▶ [Kutipan Teks]
■ ■ ■

أَََلَمْ َتكُنْ أَرْضُ اللهِ وَاسِعَةً فتَََهَاجَرُوْا فِيْهَا
Bukankah bumi Allah itu luas, sehingga kamu dapat berhijrah di bumi itu? (Q.S an-Nisa’:97)
Setelah
merantau ke Singapura, beliau pindah ke Palembang, Sumatera Selatan. Di
kota ini beliau menikah dan dikaruniai seorang putri. Dari Palembang,
beliau melanjutkan perantauannya ke Pekalongan, Jawa Tengah, sebuah kota
yang menjadi saksi bisu pertemuan beliau untuk pertama kalinya dengan
al-Imam Quthb al-Habib Abu Bakar bin Muhammad as-Seggaf, Gresik. Di
Pekalongan jugalah beliau seringkali mendampingi Habib Ahmad bin Tholib
al-Atthos.
Dari Pekalongan beliau pidah ke
Surabaya tempat Habib Musthafa al-Aydrus yang tidak lain adalah pamannya
tinggal. Seorang penyair, al-Hariri pernah mengatakan:
وَحُبِّ البِلَادَ فَأَيُّهَا أَرْضَاكَ فَاخْتَرْهُ وَطَنْ
Cintailah negeri-negeri mana saja yang menyenangkan bagimu dan jadikanlah (negeri itu) tempat tinggalmu
Akhirnya
beliau memutuskan untuk tinggal bersama pamannya di Surabaya, yang
waktu itu terkenal di kalangan masyarakat Hadramaut sebagai tempat
berkumpulnya para auliaillah. Di antaranya adalah Habib Muhammad bin
Ahmad al-Muhdor, Habib Muhammad bin Idrus al-Habsyi, Habib Abu Bakar bin
Umar bin Yahya dan masih banyak lagi para habaib yang mengharumkan nama
kota Surabaya waktu itu. Selama menetap di Surabaya pun Habib Muhammad
al-Aydrus masih suka berziarah, terutama ke kota Tuban dan Kudus selama
1-2 bulan.
Selama menetap di Surabaya, Habib
Muhammad suka berziarah, antara lain ke makam para wali dan ulama di
Kudus, Jawa Tengah, dan Tuban, Jawa Timur. Dalam ziarah itulah, beliau
konon pernah bertemu secara rohaniah dengan seorang wali karismatik,
Habib Abu Bakar bin Muhammad Assegaf, Gresik.
Dikatakan
bahwa para sayyid dari keluarga Zainal Abidin (keluarga ayah Habib
Muhammad) adalah para sayyid dari Bani ‘Alawy yang terpilih dan terbaik
karena mereka mewarisi asrar (rahasia-rahasia). Mulai dari ayah, kakek
sampai kakek-kakek buyut beliau tampak jelas bahwa mereka mempunyai
maqam di sisi Allah SWT. Mereka adalah pakar-pakar ilmu tashawuf dan
adab yang telah menyelami ilmu ma’rifatullah, sehingga patut bagi kita
untuk menjadikan beliau-beliau sebagai figur teladan.

■ ■ ■

▶ [Data Mentah]

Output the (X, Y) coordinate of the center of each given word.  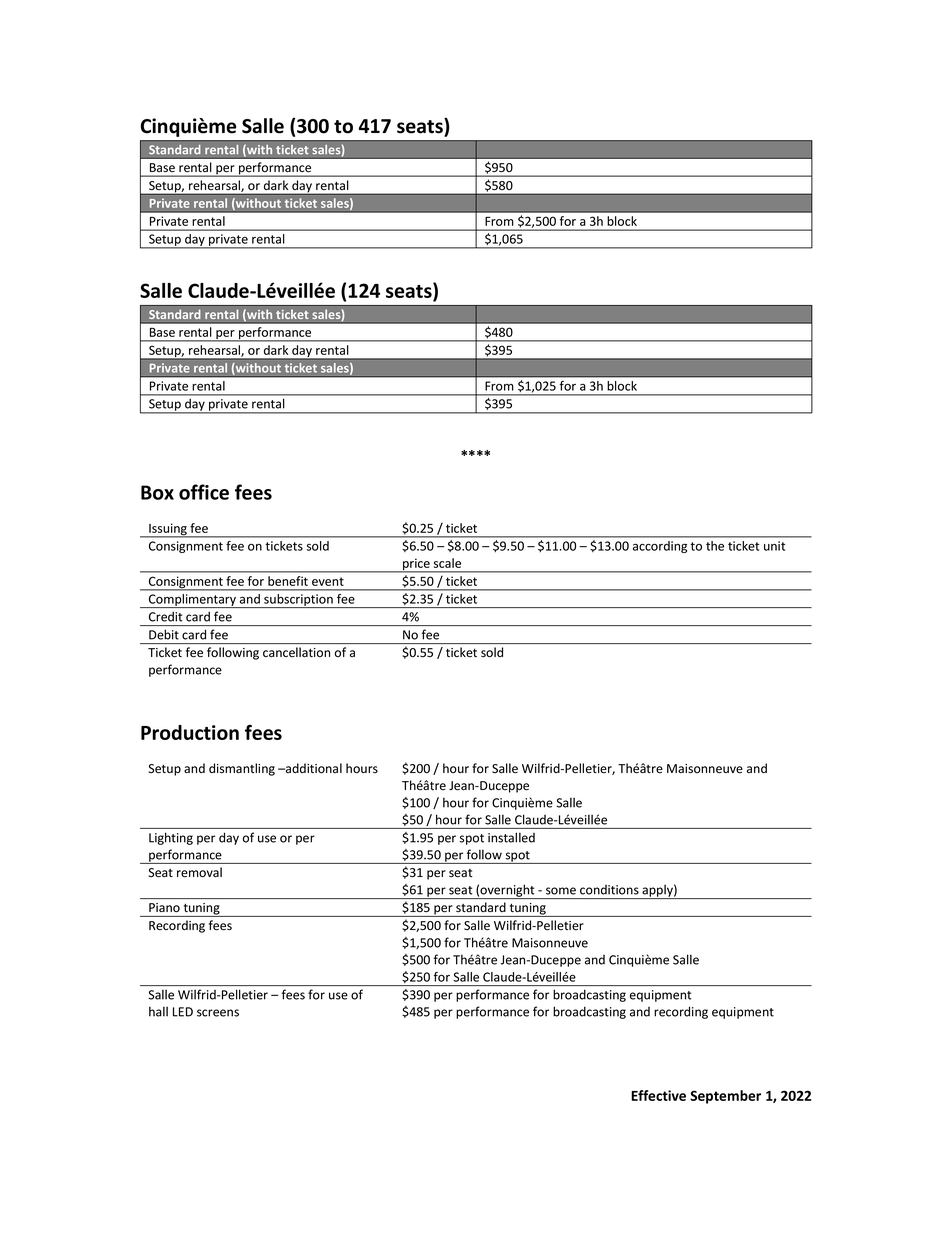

■ ■ ■

▶ [Tantangan 1]
Jawablah pertanyaan berikut berdasarkan kutipan teks.
(a) Di kota mana Habib Muhammad al-Aydrus menikah dan dikaruniai seorang putri?
(b) Siapa paman Habib Muhammad al-Aydrus yang tinggal di Surabaya?
(c) Ke kota mana Habib Muhammad al-Aydrus terutama berziarah selama menetap di Surabaya, dan berapa lama?
▶ [Tantangan 2] Menurut kutipan teks, mengapa para sayyid dari keluarga Zainal Abidin disebut sebagai sayyid Bani ‘Alawy yang terpilih dan terbaik? Jelaskan dalam satu sampai tiga kalimat.

▶ [Hasil 1]
(a) Di Palembang, Sumatera Selatan.
(b) Habib Musthafa al-Aydrus.
(c) Terutama ke Tuban dan Kudus, selama 1–2 bulan.

▶ [Hasil 2] Para sayyid dari keluarga Zainal Abidin disebut terpilih dan terbaik karena mereka mewarisi asrar (rahasia-rahasia). Keluarga ini adalah keluarga ayah Habib Muhammad.